Is there a way to stop a module that was started with runpy.run_module('module')?

Question

I'm attempting to start a discord.py bot that is in a different py file and can successfully get the bot to start, however I'm not sure how to exit/stop the script once i've started it. ctrl+c works if I'm in in the shell however I have a pyqt script running the module and i'd like to keep the launcher up without closing it out as well.
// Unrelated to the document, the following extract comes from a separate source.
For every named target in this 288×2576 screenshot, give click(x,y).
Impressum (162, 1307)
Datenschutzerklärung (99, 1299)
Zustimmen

@click.group(invoke_without_command=True, options_metavar='[options]')
@click.pass_context
@click.option('-c', '--cli', help='launch hangoutcore without a gui.', is_flag=True)
def main(ctx, cli):
    """Launches the bot."""
    if ctx.invoked_subcommand is None:
        # since cli is a bool we can pass it as an environment variable so it can be accessed by any code running in this session.
        os.environ["bot_CLI"] = str(cli)
        print(os.environ["bot_CLI"])
        if not cli:
            try:
                qasync.run(botLauncher())
            except asyncio.exceptions.CancelledError as e:
                print(e)
        else:
            try:
                hangoutcore = runpy.run_module('hangoutcore')
                print(hangoutcore)

            except SystemExit as exception:
                exitcode = exception.code
            else:
                exitcode = 0

Answer 1

It would be better to refactor your hangoutcore to only do important things when you invoke something in it, e.g.

import discordpy, eris, apple, fnord

# ... lots of bot logic

def run():
   ...

and then you can just

import hangoutcore

whenever, and then call

hangoutcore.run()

when you want to do the main thing.